Cool use cases for inferred literals in Umka
Inferred literals have been recently added to Umka. They allow you to omit the type in the struct/array literals. For example, from my game’s codebase:
[]Window{
Window{
name: "Test window",
rect: rect.Rect{ 20, 20, 64, 48 },
aspect: th.Vf2{ 4, 3 },
f: fn(this: ^Window) { },
ctx: null,
gui: ui.mk(rect.Rect{}, res.getUiStyle()) } }
This can now be converted to the following code:
{ {
name: "Test window",
rect: { 20, 20, 64, 48 },
aspect: { 4, 3 },
f: { },
ctx: null,
gui: ui.mk({}, res.getUiStyle()) } }
This allows Umka code to be much cleaner and compact, although the programmer must make sure the code stays readable.

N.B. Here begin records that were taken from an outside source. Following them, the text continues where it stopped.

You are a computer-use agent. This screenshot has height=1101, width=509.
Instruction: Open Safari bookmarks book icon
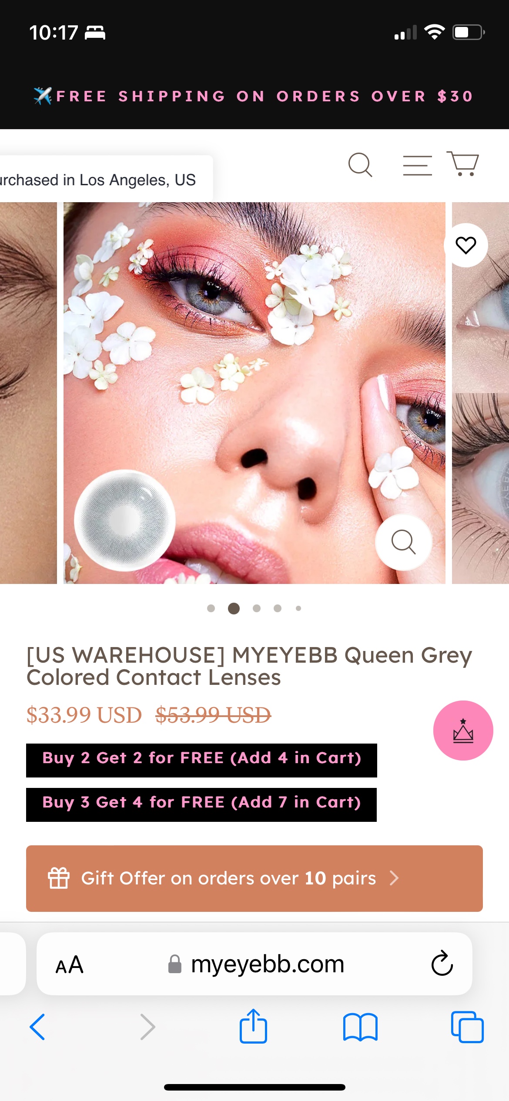360,1027
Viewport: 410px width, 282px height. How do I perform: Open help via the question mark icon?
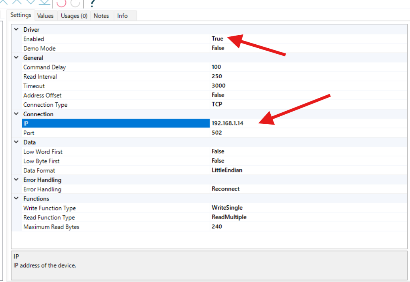[x=92, y=3]
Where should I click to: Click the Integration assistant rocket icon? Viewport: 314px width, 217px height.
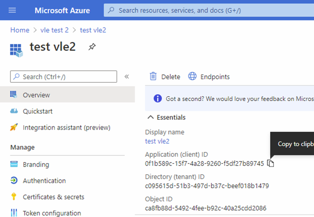click(x=14, y=128)
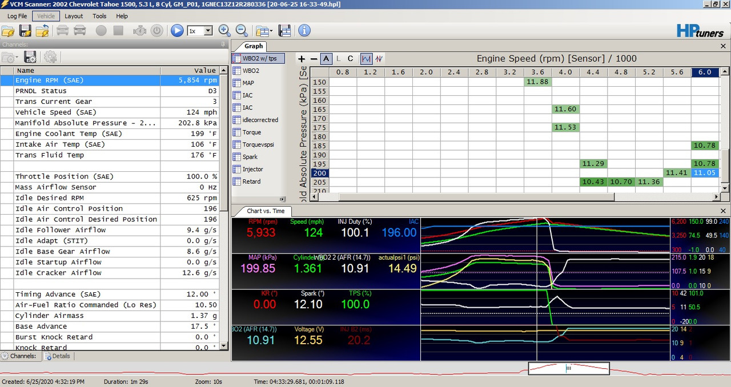Open the Tools menu
Screen dimensions: 731x387
tap(99, 16)
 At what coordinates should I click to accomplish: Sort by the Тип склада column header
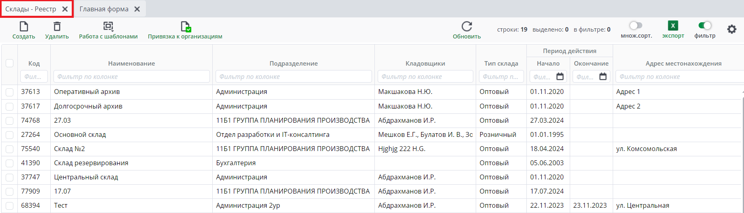pyautogui.click(x=501, y=63)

This new feature also allows you to create functions with keyword arguments. See this greeting function as an example:
type greetKWArgs = struct {
firstName: str
lastName: str
greeting: str
}
fn greet(a: greetKWArgs) {
if len(a.greeting) == 0 {
a.greeting = "Hello"
}
printf("%s, %s %s\n", a.greeting, a.firstName, a.lastName)
}
greet({ firstName: "Umka" }) // outputs: Hello, Umka
They also allow you to create great struct constructors.
type UserCfg* = struct {
name: str
username: str
}
type User* = struct {
name: str
email: str
username: str
id: int
}
fn mkUser*(email: str, cfg: UserCfg = {}): User {
if cfg.name == "" {
cfg.name = sprintf("Guest %d", std.rand() % 1000)
}
if cfg.username == "" {
cfg.username = usernameFromName(cfg.name)
}
return {
name: cfg.name,
username: cfg.username,
email: email,
id: fetchIdByEmail(email) }
}
As you can notice, providing email
is required, however the name and the
username can be generated by the constructor. For that reason they are
specified using the UserCfg
struct. id
on the other hand, is always
generated by the function.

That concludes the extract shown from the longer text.